0.3% have abnormal TPMT enzyme activity –> shunt towards production 6-TGN (active metabolite) –> more susceptible to neutropenia
In those with homozygous/low activity TMPT require much lower dose of the drug
When do you use MTX in IBD?
2nd line agent
Induces and maintains remission in CD
Less data in UC
List some toxicities of MTX
Nausea, headache Pneumonitis Hepatotoxicity (monitor bloods) Myelotoxicity (monitor bloods) Teratogenic - avoid during pregnancy
When do you use cyclosporin?
Rescue therapy for UC that is failing steroids
To avoid surgery
Short-term bridge to therapy with AZA/6-MP
Not effective or safe for long-term use
Not used in CD
List some toxicities of cyclosporin
Nephrotoxicity Hypertension Neurotoxicity Infections Drug interactions!!

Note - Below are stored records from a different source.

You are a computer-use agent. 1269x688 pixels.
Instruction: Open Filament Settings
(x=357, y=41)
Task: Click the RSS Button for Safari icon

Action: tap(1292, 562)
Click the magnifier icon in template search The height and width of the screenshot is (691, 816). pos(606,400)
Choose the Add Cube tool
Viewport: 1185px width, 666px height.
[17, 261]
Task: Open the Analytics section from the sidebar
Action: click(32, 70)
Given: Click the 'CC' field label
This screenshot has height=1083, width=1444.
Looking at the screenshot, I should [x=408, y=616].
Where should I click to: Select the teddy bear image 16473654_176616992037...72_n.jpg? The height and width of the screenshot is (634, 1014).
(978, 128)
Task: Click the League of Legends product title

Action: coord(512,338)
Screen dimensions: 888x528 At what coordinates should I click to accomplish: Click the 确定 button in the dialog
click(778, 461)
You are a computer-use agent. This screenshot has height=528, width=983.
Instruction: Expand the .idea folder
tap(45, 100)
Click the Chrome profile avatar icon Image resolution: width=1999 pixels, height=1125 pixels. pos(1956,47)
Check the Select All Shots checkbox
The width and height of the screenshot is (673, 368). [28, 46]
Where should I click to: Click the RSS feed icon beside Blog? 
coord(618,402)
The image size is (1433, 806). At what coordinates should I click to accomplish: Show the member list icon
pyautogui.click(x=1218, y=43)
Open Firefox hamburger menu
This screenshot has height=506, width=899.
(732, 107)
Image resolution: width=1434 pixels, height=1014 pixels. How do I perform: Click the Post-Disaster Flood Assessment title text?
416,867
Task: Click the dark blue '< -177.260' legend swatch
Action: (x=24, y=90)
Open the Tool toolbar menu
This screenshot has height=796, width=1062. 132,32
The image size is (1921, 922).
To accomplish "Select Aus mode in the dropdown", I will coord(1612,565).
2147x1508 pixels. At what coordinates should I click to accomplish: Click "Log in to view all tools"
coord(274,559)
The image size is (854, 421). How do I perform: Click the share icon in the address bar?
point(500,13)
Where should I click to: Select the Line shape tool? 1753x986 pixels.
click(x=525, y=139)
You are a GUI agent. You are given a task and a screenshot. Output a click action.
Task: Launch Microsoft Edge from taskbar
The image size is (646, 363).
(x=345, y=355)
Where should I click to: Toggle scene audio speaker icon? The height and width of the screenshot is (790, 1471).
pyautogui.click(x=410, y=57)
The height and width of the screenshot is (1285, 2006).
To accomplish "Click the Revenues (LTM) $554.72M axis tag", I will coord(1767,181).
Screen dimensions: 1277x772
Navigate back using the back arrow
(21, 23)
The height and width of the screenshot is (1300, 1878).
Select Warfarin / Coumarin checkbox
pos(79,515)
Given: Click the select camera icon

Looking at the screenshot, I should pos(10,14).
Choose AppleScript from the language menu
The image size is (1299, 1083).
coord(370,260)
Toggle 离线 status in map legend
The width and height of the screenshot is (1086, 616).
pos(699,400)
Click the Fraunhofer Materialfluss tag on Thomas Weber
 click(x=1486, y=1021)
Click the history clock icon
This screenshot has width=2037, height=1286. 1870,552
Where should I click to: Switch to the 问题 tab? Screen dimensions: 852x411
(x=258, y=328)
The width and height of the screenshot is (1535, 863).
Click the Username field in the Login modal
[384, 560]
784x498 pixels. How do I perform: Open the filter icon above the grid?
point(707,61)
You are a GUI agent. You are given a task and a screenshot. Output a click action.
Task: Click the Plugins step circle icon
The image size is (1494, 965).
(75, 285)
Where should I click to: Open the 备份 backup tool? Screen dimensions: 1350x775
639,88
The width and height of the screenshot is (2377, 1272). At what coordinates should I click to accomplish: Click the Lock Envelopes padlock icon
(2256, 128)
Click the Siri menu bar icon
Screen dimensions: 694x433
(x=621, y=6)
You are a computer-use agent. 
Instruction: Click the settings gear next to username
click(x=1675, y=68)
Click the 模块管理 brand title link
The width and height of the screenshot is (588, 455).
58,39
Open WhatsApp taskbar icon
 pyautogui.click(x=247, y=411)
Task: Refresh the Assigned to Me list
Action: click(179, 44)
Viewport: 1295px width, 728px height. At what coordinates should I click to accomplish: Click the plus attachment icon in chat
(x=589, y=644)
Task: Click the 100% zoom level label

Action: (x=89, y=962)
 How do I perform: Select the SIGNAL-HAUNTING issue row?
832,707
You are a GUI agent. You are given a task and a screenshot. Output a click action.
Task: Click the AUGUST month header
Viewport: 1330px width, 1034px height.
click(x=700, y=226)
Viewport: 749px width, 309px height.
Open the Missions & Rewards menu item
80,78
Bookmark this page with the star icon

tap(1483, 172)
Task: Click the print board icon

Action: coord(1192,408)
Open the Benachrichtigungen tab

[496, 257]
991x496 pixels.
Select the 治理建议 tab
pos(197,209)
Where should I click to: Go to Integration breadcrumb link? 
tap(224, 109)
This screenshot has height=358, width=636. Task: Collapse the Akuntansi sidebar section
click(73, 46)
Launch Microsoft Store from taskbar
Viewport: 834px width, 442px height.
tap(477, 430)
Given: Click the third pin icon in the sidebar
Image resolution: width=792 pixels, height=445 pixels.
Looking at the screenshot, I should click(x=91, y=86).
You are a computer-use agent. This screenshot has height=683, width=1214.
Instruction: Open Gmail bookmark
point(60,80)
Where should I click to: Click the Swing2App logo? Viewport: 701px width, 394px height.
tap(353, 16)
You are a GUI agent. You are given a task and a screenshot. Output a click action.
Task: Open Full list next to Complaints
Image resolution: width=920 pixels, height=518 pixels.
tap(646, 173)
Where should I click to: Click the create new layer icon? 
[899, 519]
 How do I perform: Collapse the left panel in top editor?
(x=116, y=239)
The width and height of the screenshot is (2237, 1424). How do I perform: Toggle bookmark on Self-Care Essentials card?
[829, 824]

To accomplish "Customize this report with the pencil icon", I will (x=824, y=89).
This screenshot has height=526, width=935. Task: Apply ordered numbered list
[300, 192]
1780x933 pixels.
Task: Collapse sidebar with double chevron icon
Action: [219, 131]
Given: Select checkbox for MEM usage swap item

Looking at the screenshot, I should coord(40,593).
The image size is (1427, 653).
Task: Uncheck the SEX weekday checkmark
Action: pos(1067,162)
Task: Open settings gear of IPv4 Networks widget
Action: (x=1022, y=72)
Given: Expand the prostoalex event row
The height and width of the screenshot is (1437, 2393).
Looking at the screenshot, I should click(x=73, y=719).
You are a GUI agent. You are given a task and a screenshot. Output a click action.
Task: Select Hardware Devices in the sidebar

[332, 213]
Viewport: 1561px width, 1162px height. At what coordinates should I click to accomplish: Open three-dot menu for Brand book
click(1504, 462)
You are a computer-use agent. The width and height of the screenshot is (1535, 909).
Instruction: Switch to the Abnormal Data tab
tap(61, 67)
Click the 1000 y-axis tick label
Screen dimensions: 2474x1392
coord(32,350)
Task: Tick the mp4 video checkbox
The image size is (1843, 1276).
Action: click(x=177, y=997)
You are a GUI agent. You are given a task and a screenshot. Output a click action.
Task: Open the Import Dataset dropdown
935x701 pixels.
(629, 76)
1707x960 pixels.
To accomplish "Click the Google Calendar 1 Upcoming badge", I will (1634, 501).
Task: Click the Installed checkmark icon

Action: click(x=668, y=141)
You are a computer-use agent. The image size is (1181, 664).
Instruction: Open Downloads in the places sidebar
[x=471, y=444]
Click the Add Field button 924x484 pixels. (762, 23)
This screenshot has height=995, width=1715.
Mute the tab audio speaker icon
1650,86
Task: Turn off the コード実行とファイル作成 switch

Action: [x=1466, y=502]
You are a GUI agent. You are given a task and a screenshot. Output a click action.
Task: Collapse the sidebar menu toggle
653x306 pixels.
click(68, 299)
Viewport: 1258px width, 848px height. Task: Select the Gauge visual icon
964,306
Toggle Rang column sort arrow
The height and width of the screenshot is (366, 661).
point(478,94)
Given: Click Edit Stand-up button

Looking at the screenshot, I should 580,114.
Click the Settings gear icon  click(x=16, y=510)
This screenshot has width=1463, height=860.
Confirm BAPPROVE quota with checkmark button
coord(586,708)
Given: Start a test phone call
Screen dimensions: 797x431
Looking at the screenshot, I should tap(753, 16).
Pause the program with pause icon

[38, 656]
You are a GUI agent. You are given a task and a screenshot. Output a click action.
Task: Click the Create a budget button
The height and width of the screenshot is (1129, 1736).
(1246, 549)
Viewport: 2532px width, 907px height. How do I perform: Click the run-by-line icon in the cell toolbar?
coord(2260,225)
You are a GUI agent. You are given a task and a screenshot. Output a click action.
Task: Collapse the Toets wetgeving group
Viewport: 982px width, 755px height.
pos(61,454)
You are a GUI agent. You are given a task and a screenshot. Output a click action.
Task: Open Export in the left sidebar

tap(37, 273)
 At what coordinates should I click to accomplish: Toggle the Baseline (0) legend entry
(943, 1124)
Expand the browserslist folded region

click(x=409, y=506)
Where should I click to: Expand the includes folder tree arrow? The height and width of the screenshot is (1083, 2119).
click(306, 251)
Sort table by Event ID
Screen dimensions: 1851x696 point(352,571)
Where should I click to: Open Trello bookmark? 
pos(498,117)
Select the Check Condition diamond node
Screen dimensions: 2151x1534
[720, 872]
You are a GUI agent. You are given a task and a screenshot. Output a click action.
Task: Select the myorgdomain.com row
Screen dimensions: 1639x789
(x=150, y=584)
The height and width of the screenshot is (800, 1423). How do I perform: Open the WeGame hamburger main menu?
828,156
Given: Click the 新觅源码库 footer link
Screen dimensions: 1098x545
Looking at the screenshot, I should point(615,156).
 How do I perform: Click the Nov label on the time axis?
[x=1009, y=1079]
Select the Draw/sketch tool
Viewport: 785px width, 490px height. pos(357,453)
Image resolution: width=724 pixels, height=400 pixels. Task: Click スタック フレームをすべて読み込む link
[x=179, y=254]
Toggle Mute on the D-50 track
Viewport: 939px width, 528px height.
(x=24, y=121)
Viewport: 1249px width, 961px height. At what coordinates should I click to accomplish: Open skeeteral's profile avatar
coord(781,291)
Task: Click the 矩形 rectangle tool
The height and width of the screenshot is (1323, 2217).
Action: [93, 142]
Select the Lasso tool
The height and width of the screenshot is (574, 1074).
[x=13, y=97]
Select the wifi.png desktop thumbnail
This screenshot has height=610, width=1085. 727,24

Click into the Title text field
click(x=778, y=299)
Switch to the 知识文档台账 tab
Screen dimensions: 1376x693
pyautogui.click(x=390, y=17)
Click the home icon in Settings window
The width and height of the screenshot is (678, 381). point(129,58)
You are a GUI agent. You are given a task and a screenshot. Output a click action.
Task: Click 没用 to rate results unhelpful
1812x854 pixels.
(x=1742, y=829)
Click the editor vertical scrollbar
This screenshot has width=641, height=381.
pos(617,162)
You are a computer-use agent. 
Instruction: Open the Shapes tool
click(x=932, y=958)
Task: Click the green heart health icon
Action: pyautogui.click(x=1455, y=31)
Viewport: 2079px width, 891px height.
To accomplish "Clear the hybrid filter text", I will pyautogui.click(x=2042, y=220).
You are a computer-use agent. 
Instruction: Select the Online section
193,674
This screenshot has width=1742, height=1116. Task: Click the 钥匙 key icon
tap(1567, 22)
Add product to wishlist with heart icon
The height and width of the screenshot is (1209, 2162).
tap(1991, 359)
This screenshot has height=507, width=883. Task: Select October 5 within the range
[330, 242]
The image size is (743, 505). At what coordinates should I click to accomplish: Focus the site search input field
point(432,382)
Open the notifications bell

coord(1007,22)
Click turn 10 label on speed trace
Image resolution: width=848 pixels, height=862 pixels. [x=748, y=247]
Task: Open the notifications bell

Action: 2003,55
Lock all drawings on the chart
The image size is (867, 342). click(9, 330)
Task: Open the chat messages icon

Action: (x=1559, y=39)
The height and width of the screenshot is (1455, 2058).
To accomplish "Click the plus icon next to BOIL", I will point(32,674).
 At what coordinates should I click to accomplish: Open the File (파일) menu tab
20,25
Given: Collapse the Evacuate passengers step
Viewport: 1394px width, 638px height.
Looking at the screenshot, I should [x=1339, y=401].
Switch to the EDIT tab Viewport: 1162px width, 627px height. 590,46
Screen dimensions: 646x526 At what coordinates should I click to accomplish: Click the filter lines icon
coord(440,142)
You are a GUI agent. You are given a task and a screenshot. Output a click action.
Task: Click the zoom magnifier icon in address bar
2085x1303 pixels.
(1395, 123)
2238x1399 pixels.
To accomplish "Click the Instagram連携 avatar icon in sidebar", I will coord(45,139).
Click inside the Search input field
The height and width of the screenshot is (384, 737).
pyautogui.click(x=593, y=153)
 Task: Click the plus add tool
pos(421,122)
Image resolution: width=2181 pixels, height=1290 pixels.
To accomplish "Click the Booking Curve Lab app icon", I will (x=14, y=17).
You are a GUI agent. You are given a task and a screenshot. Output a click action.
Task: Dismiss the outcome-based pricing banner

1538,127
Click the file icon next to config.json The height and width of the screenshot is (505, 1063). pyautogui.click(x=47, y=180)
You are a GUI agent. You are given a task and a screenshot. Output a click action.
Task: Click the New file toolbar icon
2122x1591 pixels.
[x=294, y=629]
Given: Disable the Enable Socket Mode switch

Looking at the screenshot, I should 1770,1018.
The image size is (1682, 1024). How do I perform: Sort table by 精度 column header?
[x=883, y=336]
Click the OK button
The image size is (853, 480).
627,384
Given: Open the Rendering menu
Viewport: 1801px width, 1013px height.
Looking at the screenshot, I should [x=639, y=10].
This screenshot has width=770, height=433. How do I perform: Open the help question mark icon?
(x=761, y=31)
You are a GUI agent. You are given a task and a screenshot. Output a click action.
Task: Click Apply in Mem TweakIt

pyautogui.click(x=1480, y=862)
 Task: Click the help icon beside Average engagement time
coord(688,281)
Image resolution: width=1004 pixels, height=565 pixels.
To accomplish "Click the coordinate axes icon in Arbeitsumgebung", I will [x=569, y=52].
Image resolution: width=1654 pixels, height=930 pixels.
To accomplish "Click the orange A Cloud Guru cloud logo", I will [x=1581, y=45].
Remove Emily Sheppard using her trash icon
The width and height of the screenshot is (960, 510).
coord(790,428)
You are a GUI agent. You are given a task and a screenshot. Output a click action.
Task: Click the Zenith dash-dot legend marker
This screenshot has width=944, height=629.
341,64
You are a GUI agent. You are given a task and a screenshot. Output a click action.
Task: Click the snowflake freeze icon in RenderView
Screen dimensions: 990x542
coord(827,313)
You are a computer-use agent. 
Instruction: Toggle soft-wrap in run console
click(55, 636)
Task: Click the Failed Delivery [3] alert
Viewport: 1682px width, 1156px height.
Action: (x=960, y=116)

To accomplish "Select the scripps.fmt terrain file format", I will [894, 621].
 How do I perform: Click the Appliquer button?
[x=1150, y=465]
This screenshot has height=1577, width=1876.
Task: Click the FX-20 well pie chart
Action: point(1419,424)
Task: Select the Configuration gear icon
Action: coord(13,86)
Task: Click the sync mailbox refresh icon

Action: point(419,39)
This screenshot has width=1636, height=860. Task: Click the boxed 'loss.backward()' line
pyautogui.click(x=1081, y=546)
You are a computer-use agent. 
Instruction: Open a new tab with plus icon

What class is cyclosporin?
Calcineurin inhibitor (inhibits cell-mediated immunity)
When do you use anti-TNF-alpha antibodies?
Infliximab has the best evidence; response in 2-3 days
CD refractory to steroids and AZA/6-MP/MTX
Refractory fistulizing CD
Acute severe UC failing IV steroids
Moderate-severe chronic UC failing 5-ASA/thiopurine
List some examples of anti-TNF-alpha antibodies used in IBD?
Infliximab
Adalimumab
Golimumab (only UC)
List adverse events with anti-TNF therapy
10% stop therapy due to adverse events
Serious Infections (3%)
TB
- Always screen for TB before starting therapy
Malignancy - NHL, melanoma
Skin reaction - infusion or injection site reactions (3-20%), psoriasiform reactions (4.8%)
Drug related lupus like reaction (1%)
MS, heart failure, severe liver injury (case reports only)
Hepatosplenic T cell lymphoma
- Rare
- Young males on thiopurine + anti-TNF
- Limit duration on combo therapy
What can you do if there is a loss of response to anti-TNF therapy?
Measure trough drug level –> if sub-therapeutic –> measure anti-drug-antibodies –> if present, switch to another anti-TNF
How does vedolizumab work in IBD?
Binds to integrin on T cells and blocks adhesion of T cells to intestinal epithelium.